- Abstract: Learning-to-learn or meta-learning leverages data-driven inductive bias to increase the efficiency of learning on a novel task. This approach encounters difficulty when transfer is not mutually beneficial, for instance, when tasks are sufficiently dissimilar or change over time. Here, we use the connection between gradient-based meta-learning and hierarchical Bayes to propose a mixture of hierarchical Bayesian models over the parameters of an arbitrary function approximator such as a neural network. Generalizing the model-agnostic meta-learning (MAML) algorithm, we present a stochastic expectation maximization procedure to jointly estimate parameter initializations for gradient descent as well as a latent assignment of tasks to initializations. This approach better captures the diversity of training tasks as opposed to consolidating inductive biases into a single set of hyperparameters. Our experiments demonstrate better generalization on the standard miniImageNet benchmark for 1-shot classification.
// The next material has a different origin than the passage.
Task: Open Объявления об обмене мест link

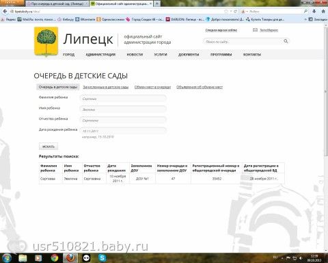Action: click(200, 87)
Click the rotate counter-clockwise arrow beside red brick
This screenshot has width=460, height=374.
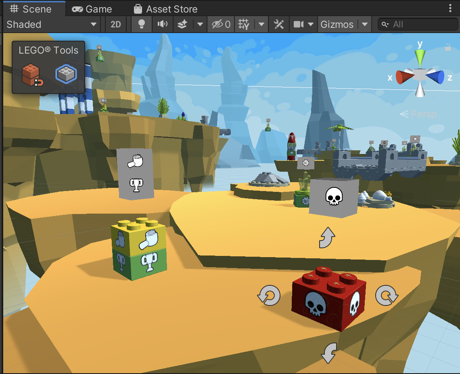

We further derive a novel and scalable non-parametric variant of our method that captures the evolution of a task distribution over time as demonstrated on a set of few-shot regression tasks.
- Keywords: meta-learning, clustering, learning-to-learn, mixture, hierarchical Bayes, hierarchical model, gradient-based meta-learning
- TL;DR: We use the connection between gradient-based meta-learning and hierarchical Bayes to learn a mixture of meta-learners that is appropriate for a heterogeneous and evolving task distribution.